*WHAT THE TASK ASKS*. Extract the lines below verbatim, leaving out the pictures.

*EXTRACTED MATERIAL*.

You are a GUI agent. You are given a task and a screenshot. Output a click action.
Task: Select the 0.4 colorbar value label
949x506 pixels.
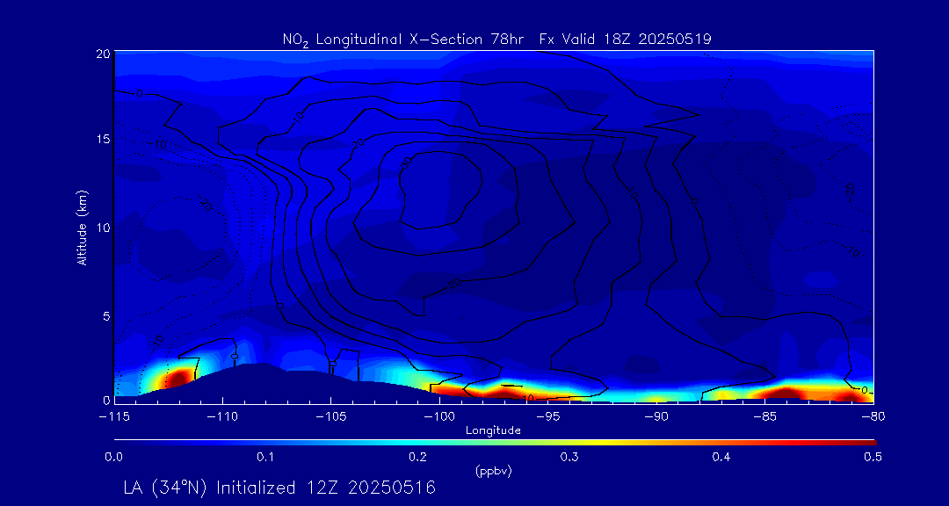coord(721,457)
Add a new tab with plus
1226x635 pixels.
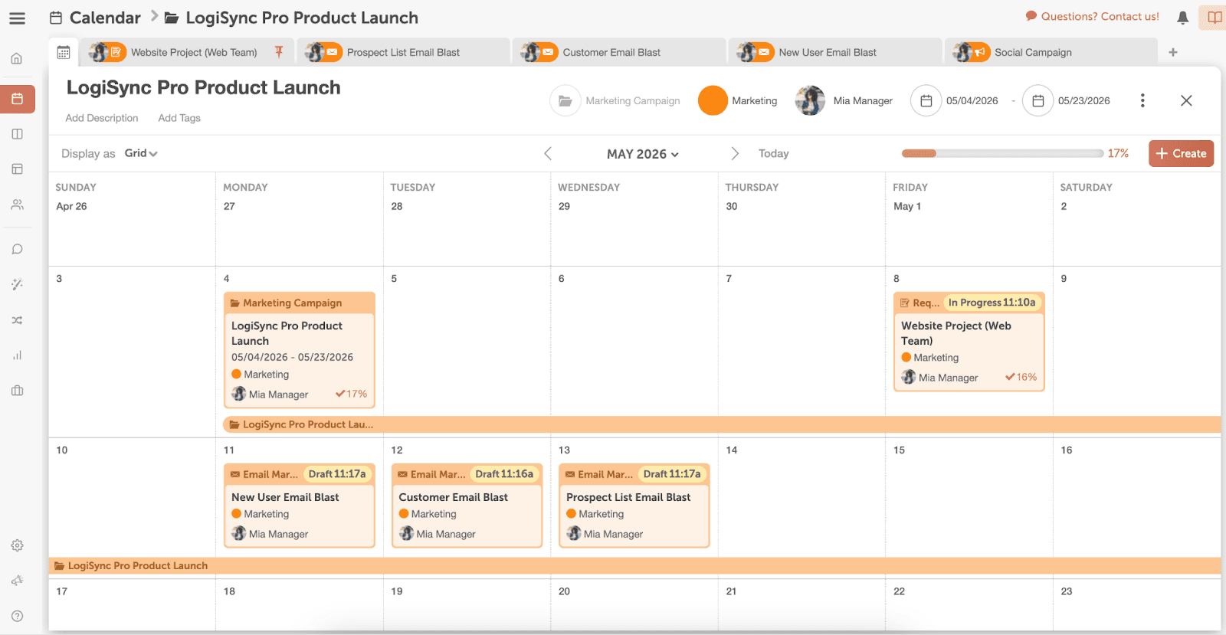point(1172,52)
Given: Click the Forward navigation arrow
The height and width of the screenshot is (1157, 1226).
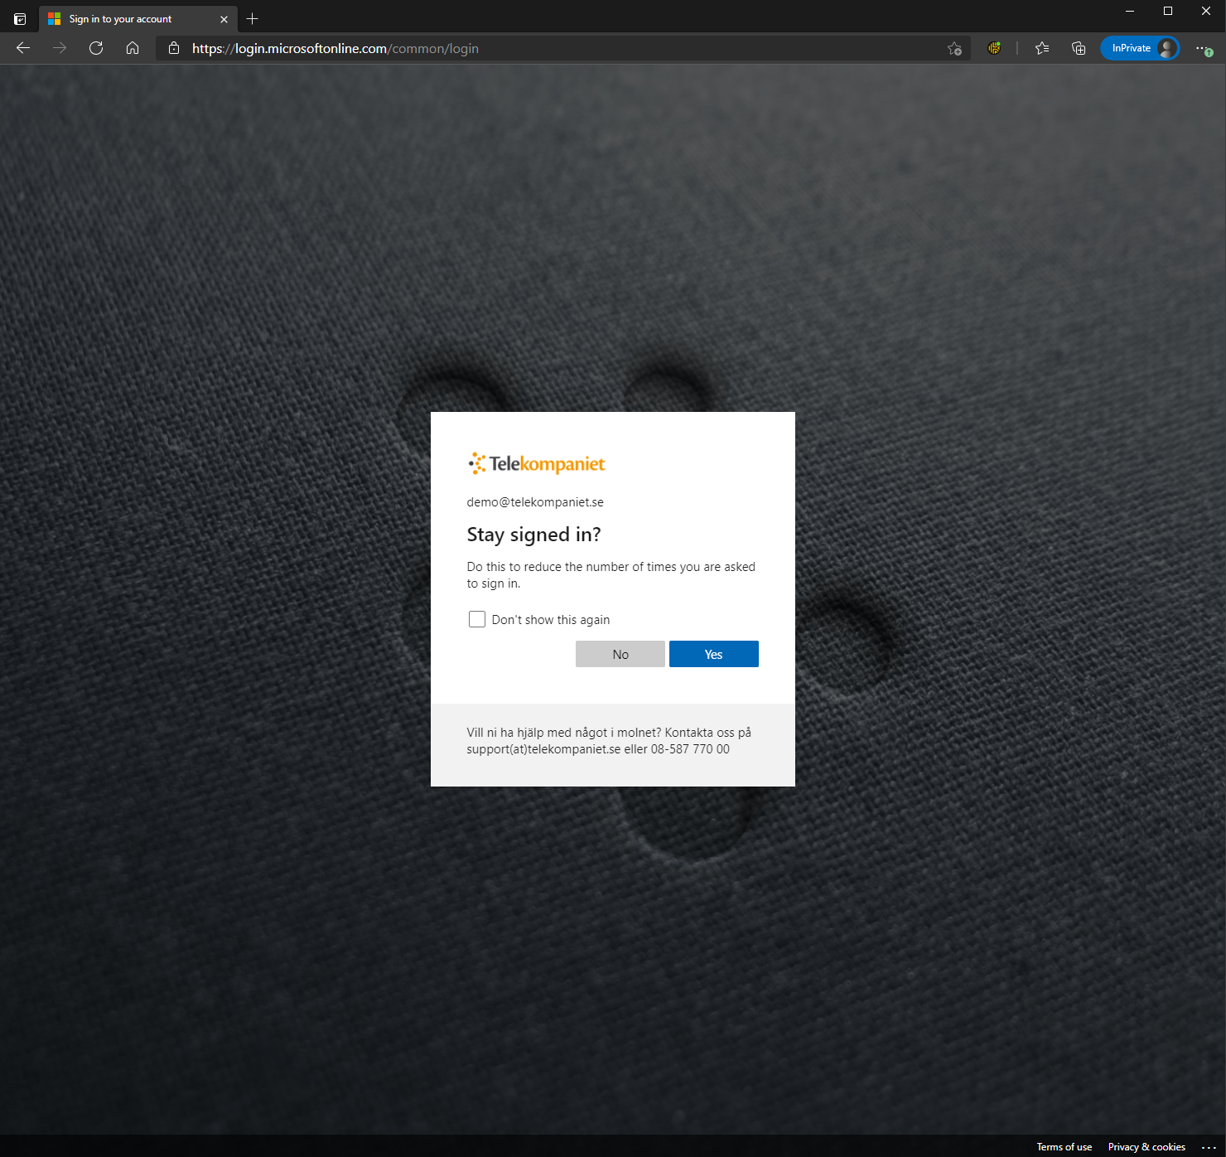Looking at the screenshot, I should 60,48.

*EXERCISE OUTPUT*.
You are a GUI agent. You are given a task and a screenshot. Output a click action.
Task: Select the 0.4 colorbar value label
949x506 pixels.
coord(721,457)
Add a new tab with plus
1226x635 pixels.
point(1172,52)
Given: Click the Forward navigation arrow
The height and width of the screenshot is (1157, 1226).
Looking at the screenshot, I should 60,48.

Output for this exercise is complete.